E quanto a isso não restam dúvidas, pois sucedem-se por todo o lado as reedições dos seus livros que conquistam, sobretudo, uma juventude leitora que se revê na errância desesperada das suas personagens, através dos abismos de um tempo em desagregação, cujo umbral atravessamos através de uma estranha efabulação, simultaneamente, realista e lírica, fundadora de um estilo que já conquistou um nome próprio, o de «modernismo visceral». Sobretudo quando esse umbral dá para o quotidiano nocturno das ruas do México DF em cujo mapa nos adentramos em Los detectives salvajes e nesse tremendo romance com mil páginas - que vai chegar às livrarias portuguesas no próximo dia 26 de Setembro -, estruturado em cinco partes que constituem uma pentalogia, que é 2666 e que parece responder definitivamente à questão levantada por Julio Cortázar no conto Apocalipsis en Solentiname relativamente ao devir da literatura latino-americana: continuar a explorar o filão do realismo mágico, transmitindo uma visão ingénua, etnográfica da realidade, ou testemunhar o horror de um continente, de um mundo, resvalando para o abismo?

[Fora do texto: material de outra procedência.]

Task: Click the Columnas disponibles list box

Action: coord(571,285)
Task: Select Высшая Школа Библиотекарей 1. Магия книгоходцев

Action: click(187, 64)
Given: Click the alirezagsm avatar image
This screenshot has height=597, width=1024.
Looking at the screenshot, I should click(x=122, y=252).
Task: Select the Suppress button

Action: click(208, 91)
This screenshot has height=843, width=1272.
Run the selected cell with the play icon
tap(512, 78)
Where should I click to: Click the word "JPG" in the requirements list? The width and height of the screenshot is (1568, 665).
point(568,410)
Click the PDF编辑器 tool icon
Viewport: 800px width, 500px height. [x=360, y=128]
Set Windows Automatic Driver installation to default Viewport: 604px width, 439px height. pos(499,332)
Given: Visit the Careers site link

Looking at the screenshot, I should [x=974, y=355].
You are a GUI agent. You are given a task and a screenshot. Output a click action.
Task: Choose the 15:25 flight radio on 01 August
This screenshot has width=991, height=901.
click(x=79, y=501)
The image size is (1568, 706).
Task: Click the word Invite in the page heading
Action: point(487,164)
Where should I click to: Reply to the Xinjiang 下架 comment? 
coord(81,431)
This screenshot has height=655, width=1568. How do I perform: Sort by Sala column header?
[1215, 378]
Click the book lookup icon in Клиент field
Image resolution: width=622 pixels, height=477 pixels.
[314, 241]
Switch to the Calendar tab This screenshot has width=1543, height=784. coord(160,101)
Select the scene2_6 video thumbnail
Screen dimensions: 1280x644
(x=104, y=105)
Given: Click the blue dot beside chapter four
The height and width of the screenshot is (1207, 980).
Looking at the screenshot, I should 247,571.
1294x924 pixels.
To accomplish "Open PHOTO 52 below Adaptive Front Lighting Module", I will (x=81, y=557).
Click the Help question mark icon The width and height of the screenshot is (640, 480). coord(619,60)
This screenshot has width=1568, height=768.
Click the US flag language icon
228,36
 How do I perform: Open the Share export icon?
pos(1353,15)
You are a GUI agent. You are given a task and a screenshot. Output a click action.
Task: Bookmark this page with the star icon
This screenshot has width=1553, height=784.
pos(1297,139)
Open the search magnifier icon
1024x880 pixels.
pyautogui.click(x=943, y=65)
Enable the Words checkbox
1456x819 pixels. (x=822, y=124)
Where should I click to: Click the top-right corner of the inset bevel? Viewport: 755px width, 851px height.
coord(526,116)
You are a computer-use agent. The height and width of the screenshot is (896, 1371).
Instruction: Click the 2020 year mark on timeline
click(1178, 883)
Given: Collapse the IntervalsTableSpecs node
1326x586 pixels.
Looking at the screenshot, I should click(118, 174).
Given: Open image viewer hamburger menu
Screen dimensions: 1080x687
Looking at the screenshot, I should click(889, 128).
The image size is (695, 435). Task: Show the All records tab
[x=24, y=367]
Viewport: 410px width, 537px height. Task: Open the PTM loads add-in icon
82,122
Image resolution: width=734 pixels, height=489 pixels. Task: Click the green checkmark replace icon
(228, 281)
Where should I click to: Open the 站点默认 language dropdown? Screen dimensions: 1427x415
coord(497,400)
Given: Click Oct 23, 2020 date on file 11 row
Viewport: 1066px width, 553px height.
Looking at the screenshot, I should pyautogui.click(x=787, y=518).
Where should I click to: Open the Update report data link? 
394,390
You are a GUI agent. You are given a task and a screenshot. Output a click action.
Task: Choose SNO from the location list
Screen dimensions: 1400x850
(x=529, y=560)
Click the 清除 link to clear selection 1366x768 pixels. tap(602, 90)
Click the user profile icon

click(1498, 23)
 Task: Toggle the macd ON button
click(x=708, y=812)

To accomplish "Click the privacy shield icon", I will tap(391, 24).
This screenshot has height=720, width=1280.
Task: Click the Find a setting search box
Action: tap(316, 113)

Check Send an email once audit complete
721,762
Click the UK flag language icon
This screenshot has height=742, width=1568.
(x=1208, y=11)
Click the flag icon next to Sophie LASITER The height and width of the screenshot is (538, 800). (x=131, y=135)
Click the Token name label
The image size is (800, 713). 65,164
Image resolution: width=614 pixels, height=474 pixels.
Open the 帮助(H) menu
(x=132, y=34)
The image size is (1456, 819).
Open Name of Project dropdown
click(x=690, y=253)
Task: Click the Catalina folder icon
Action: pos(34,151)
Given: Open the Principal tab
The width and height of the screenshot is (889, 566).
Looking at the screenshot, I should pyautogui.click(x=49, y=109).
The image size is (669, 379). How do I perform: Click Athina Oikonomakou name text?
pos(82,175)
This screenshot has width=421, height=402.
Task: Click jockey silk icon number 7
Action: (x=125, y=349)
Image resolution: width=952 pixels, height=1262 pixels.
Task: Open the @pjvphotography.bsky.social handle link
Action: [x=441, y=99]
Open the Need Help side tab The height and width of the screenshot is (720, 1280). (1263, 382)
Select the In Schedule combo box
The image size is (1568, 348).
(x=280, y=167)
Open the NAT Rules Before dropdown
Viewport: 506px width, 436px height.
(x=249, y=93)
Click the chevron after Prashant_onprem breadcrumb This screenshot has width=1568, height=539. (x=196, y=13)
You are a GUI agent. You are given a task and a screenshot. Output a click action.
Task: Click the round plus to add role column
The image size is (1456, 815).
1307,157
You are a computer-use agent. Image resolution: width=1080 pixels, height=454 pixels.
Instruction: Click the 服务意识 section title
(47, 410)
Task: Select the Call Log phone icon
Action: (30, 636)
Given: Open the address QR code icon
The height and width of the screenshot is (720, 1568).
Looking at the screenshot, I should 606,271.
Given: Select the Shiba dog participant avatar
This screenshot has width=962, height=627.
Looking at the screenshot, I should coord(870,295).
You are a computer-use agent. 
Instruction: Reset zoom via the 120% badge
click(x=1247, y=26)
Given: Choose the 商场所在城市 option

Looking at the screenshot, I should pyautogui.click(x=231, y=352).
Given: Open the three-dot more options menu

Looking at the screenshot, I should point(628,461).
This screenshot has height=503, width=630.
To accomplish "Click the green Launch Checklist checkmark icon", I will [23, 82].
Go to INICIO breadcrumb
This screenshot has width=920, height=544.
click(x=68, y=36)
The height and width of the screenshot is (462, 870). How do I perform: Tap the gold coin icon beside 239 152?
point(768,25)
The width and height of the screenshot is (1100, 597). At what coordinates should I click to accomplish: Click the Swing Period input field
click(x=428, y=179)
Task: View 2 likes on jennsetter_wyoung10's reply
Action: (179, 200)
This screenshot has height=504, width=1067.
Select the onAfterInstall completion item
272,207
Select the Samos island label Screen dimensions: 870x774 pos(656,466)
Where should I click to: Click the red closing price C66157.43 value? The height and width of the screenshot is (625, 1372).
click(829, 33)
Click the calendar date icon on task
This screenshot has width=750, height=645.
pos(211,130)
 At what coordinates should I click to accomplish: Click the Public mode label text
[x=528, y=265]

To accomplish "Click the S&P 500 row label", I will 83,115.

Bolaño escolheu a segunda possibilidade, rompendo, como afirma Vila-Matas, «com a literatura latino-americana dos galos da Amazónia e das virgens em levitação», preferindo explorar o imaginário apocalíptico da América Latina, dos anos setenta, em Estrella distante, em Nocturno de Chile - considerado por Susan Sontag, à data da sua publicação, como «o mais autêntico e singular romance contemporâneo destinado a ocupar um lugar permanente na literatura mundial» -, e nos contos mercenários de Llamadas telefónicas, antes de empreender a viagem sem retorno através dos territórios assombrosos de Los detectives salvajes ou de ser arrastado para o último abismo, 2666, espécie de buraco negro do crime múltiplo sem solução cuja cratera se situa em Ciudad Juárez e que nos legou, não para nos confortar, mas nos confrontar com os maelstroms do mundo que nos arrastam para o mal.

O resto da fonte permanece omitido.